TASK BRIEF » Among the lines below, take the one holding "Task: Click the Time Tracking clock icon", the one holding "The width and", and all lines between them. Set them down exactly.

SOURCE DATA »
================================
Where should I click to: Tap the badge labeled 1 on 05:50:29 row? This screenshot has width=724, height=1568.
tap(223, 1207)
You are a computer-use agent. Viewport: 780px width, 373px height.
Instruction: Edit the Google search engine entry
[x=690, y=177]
================================
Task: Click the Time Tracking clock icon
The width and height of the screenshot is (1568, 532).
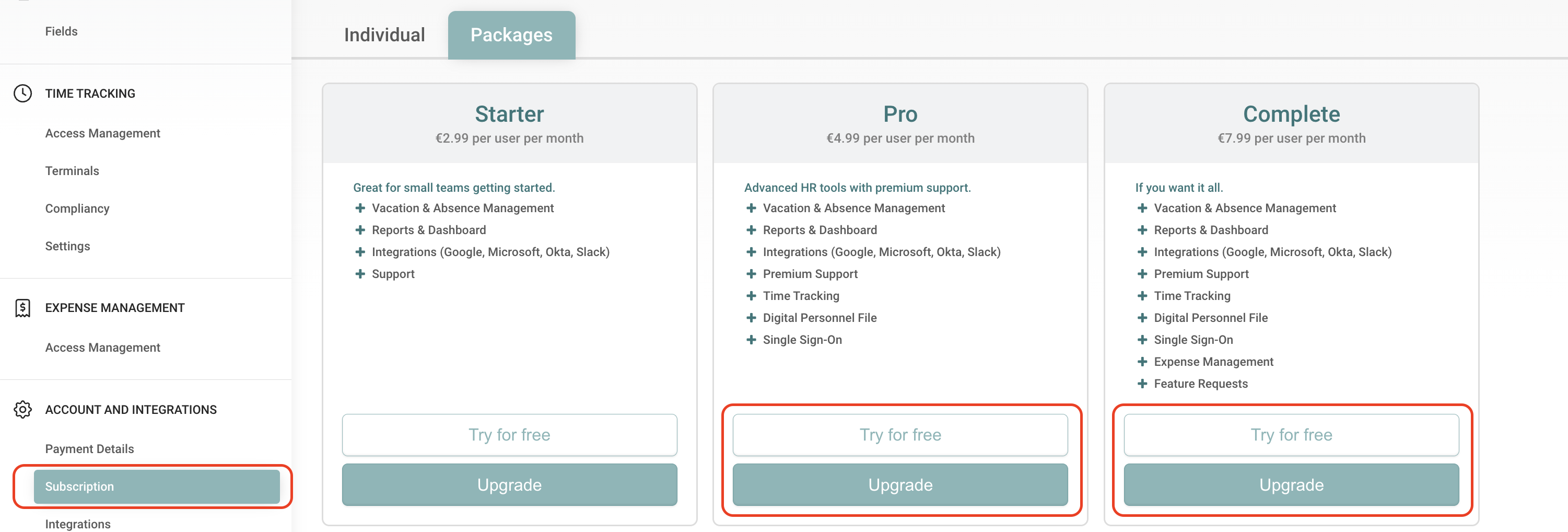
================================
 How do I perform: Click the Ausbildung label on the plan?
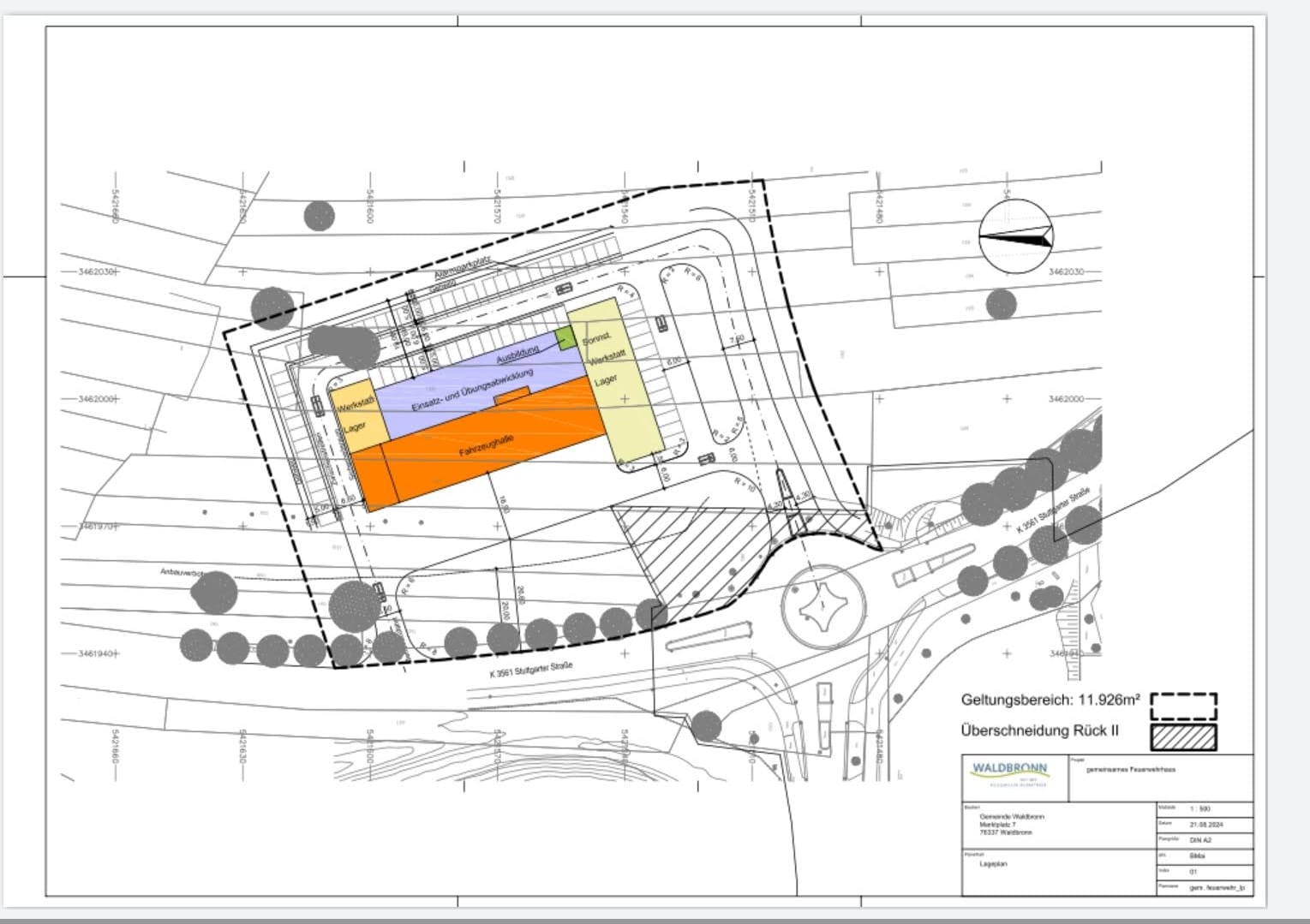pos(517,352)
================================
WRITTEN SOLUTION »
Task: Click the Time Tracking clock icon
The width and height of the screenshot is (1568, 532).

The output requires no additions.